Although you're heart is in the right place, and we commend you for that, I personally don't think it's fair to try to take a wild animal of any kind and try to "keep it safe"..........our members do rehab ferals, but if they are able, they turn them loose once their injuries/sickness/whatever is complete. The only ones that are kept are non-flighted birds that wouldn't stand a chance back in the wild.
YOU know you're trying to help the bird, but the birds wouldn't know that. All they would know is that you took them from the life they knew and were born to live. 
Spirit Wings is right..........you can easily find some birds for next to nothing or even nothing if you just want some birds in the back yard. 
Just having a few pigeons is not expensive. It CAN be if you let it, but it doesn't have to be. Now, if you want to get into racing and/or showing....THAT can potentially cost some $$'s........but just as a back yard hobby..........it ain't that bad and it's way better IMO, than most anything else you could get into.
That's MY 2 cents.


----------



## Charis (Feb 11, 2007)

*Go For It!*

Being one of the self proclaimed 'Queens' of Feral Pigeons, I have a totally different take. For those that haven't spent any amount of time with the ferals, they just don't understand them. 
Your heart is in the right place and IF you are saving these Pigeons from dog trainers or poison, please do rescue them from pest control. Just as released Pigeons 'wild up' quickly...they also 'tame up' in a loft.
Feral Pigeons are semi-tame to begin with as they do live in communities populated with people with whom they are dependent for food.


I have non ferals too and I really don't see any difference at all.


----------



## randymcone (Nov 19, 2008)

I see your point and I agree that trapping wild animals to keep as pets isn't something I want to do. I was looking at this from the "dog pound" adoption point of view.
It's better to keep an animal as a pet than to have it killed.
I'll have to think about that. Thanks.
Randy
.


----------



## tuxedobaby (Sep 9, 2008)

our ferals are a local roof flock who we care for ,feed,and treat if sick etc,they are "wild" but mutual trust has grown and they have become tamer as time goes on,they all have individual characters and temperaments,we have tried to make our garden space "pigeon friendly",my neighbour also cares for them so they are lucky little birds lol,we have done things like build a "landing board"for them to sit on,made feeding spaces and maintained regular feeding times(although they still try and steal from the food tub lol),some are very tame and have no probs hand feeding,sitting on (mostly)my daughters hand,being carried(only if neccissary),they seem to enjoy ineraction and are responsive to us calling them and rattling tubs etc,we have our regulars and some who enjoy chance of a free feed,and soem occasional visitors such as "cutin",who is an attractive white and grey grizzle ,the babies are freindliest,as they have been used to us from an early age


----------



## Ivor (May 12, 2008)

Hi,

I wish to have my own loft, but I will just take the ones that are in need of adoption, are so many in shelters, ferals in need, or sometimes you find markets that keep them alive for food, those are the ones that I will like to take home, Unfortunately I don't have the room for that, but I hope to have it in the future.

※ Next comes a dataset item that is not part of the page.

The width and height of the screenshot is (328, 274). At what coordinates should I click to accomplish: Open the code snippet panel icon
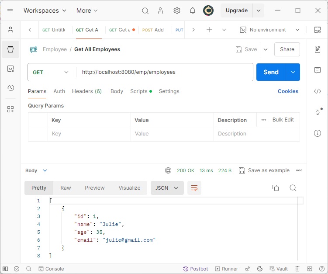(x=318, y=91)
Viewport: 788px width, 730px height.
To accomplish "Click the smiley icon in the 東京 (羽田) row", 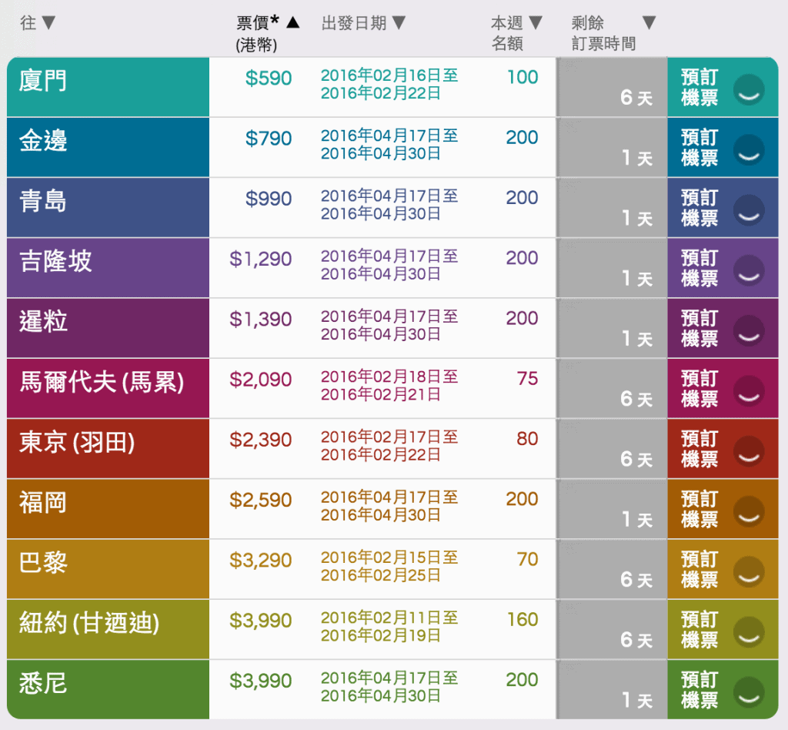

So if you want to do it for hobby but also because you care all these creatures, go ahead and help, check websites around your area, shelters and some organizations that have birds, Craigslist is a good website also, anyways that's my 2 cents.

Ivette


----------



## maryjane (Jul 15, 2006)

I think if you contact the organizations that are being paid to poison/kill the birds, and they agree to hand some off to you rather than kill them (I am thinking mostly babies, as the babies are usually left behind in nests to die after the parents are poisoned ), then go for it! Also, check your local shelters regularly; you'd be surprised how many of them get ferals in, often with an injury or other problem making them unreleasable. Most shelters don't really cater to pigeons so they don't often last long there. You could definitely save some lives. Many of mine come from shelters, or are ferals that are unreleasable due to various things. They make just the most wonderful pets, even the ones that aren't tame are lovely to watch and enjoy. Good luck and bless you for trying to help out.


----------



## tuxedobaby (Sep 9, 2008)

as mary jane says there are ALWAYS ferals/rehabs who need a loving home,so many are abused and unloved due to the many misconceptions people hold about pigeons


----------



## maryjane (Jul 15, 2006)

tuxedobaby said:


> as mary jane says there are ALWAYS ferals/rehabs who need a loving home,so many are abused and unloved due to the many misconceptions people hold about pigeons


Absolutely. Craigslist is a good idea too, not that I think it's a nice site to visit (not the pets section anyway, with all the bickering and nastiness) but you can simply keyword "pigeon" a few times a week and see what comes up. Often people will find one and not know what to do with it.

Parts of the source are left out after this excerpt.